In a humorous, real life experience blog post, developer Michael Nygard describes his experience taking the new MacBook Air onto a plane flight. Since the MacBook Air has no hard drive (when equipped with a solid state drive) and no CD-ROM drive, it doesn't have the same scanner reading as it passes through the TSA x-ray machine at the airport.
Apparently his new notebook caused enough of a stir that several TSA personnel had to come over to look at it, making him turn it on and run a program, before allowing the laptop through the screening line. The MacBook Air was allowed to pass, as was Michael, only to miss his flight because of the delay in the security line.

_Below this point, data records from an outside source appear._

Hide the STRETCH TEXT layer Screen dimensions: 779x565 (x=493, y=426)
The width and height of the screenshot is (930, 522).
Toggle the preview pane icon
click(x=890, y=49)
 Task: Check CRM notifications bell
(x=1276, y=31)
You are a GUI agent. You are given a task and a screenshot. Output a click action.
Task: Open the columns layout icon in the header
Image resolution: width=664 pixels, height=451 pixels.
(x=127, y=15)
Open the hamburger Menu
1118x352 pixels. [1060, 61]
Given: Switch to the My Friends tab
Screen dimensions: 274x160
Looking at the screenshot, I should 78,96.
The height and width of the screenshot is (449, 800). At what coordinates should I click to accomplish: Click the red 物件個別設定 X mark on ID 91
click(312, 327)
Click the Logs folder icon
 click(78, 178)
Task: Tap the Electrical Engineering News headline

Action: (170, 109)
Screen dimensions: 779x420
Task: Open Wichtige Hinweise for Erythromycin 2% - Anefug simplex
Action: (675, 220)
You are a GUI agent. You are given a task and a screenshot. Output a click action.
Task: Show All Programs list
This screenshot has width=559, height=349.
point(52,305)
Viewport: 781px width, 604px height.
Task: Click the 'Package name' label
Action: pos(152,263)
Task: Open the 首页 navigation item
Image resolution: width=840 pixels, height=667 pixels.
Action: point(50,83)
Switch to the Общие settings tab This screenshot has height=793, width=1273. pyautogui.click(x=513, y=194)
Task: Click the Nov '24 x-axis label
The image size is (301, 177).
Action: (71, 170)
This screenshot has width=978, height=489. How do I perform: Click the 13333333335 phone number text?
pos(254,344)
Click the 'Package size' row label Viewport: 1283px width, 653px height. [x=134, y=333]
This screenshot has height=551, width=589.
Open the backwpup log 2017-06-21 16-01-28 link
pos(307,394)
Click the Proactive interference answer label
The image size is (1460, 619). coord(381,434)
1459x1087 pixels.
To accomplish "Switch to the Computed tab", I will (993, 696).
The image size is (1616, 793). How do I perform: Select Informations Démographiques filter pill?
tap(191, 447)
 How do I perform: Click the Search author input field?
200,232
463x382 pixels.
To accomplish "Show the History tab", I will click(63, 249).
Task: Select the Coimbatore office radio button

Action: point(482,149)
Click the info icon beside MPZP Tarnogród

I recall a similar incident when a woman ahead of me in line placed one of those kids plastic bow and arrow sets on the baggage line for the x-ray machine. I remember looking at the lady thinking, "Are you crazy? No way they'll let that on." This was during the time you couldn't take scissors or anything resembling a sharp object on the plane.
TSA workers scurried to the x-ray line to look at the questionable bow and arrow set. After calling over three different supervisors, they determined the bow and arrow set would be ALLOWED ON THE PLANE. I was shocked to say the least.
When I questioned the agent how that was the case, the response was, "it only has plastic tips on the arrows, no metal." I still can't believe it to this day. Some things will never make sense.
So to hear Michael's story about the MacBook Air and the delays it caused doesn't surprise me one bit in the least. The only possible surprise is that they let his MacBook Air on the plane after proving it can run software programs.